The Young Lions, Irwin Shaw’s whopping novel about three very different World War II soldiers, was #10 on the 1948 bestseller list. However, it is clearly the best of that year’s novels by today’s standards. By comparison, the best of the rest are mediocre.
Shaw shows how people of different temperaments reach differently to war. Even though they may be equally good solders, some enjoy its challenges while others merely endure. War heightens their prewar personalities.

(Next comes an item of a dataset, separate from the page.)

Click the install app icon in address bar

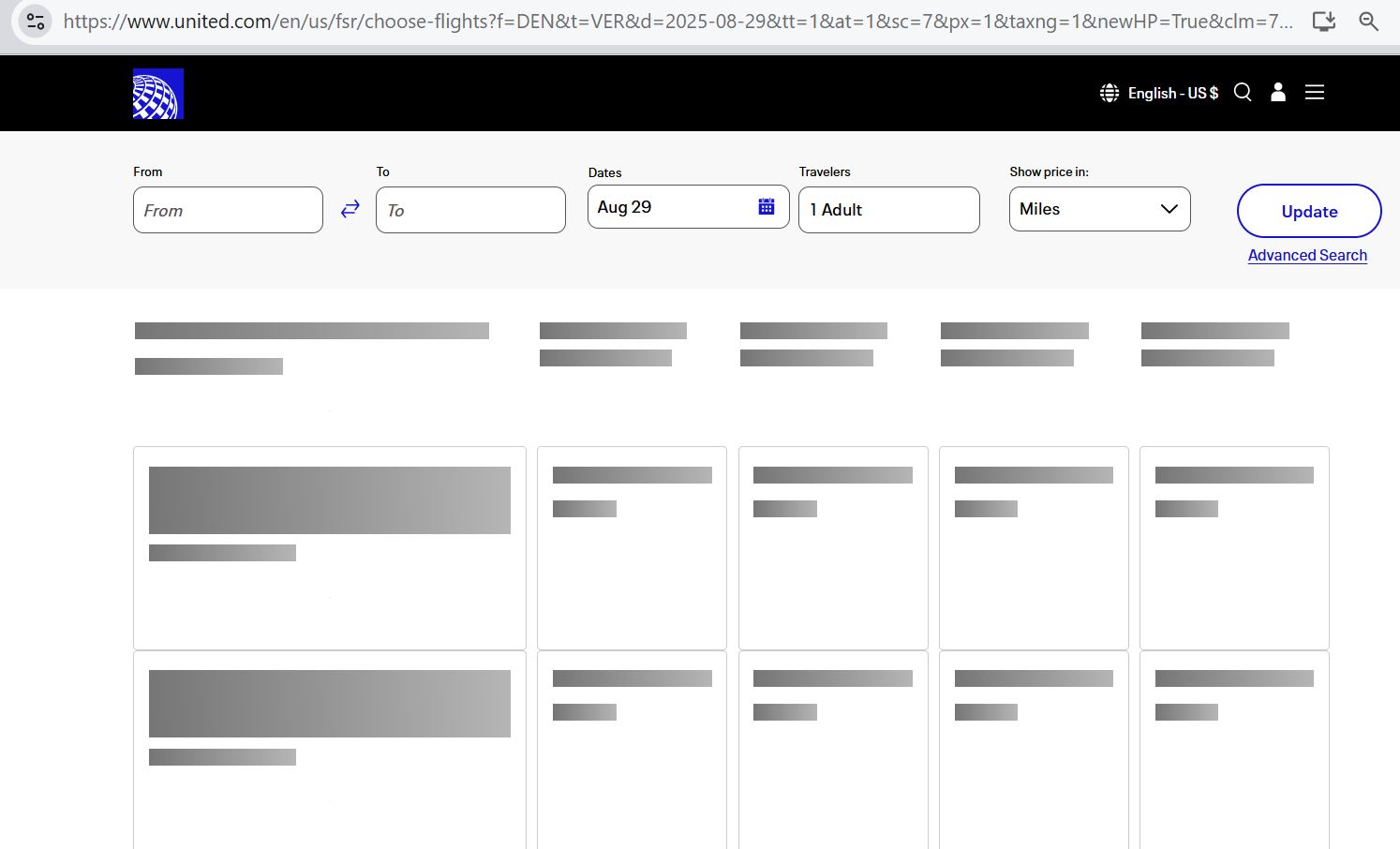point(1324,21)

By contrast, the soldiers in Norman Mailer’s The Naked and the Dead are cogs in a wheel. The only thing that they have to recommend them is endurance. His men slog through the jungle the way they slogged through prewar life. They had no personalities to be heightened. Mailer’s book may be a truer picture of war, but it’s a depressing book.
Also in the good-but-depressing category is Tomorrow Will Be Better by Betty Smith. Smith’s battlefield is a poor urban neighborhood where people fight to get a better life for their kids. Like Mailer’s soldiers, Smith’s city dwellers have nothing to recommend them but endurance.
The 1948 list has some decent escape reading. Dinner at Antoine’s (Frances Parkinson Keyes), The Bishop’s Mantle (Agnes Sligh Turnbull) and Pilgrim’s Inn (Elizabeth Goudge) fit in this category. Any of these is good take-on-vacation reading.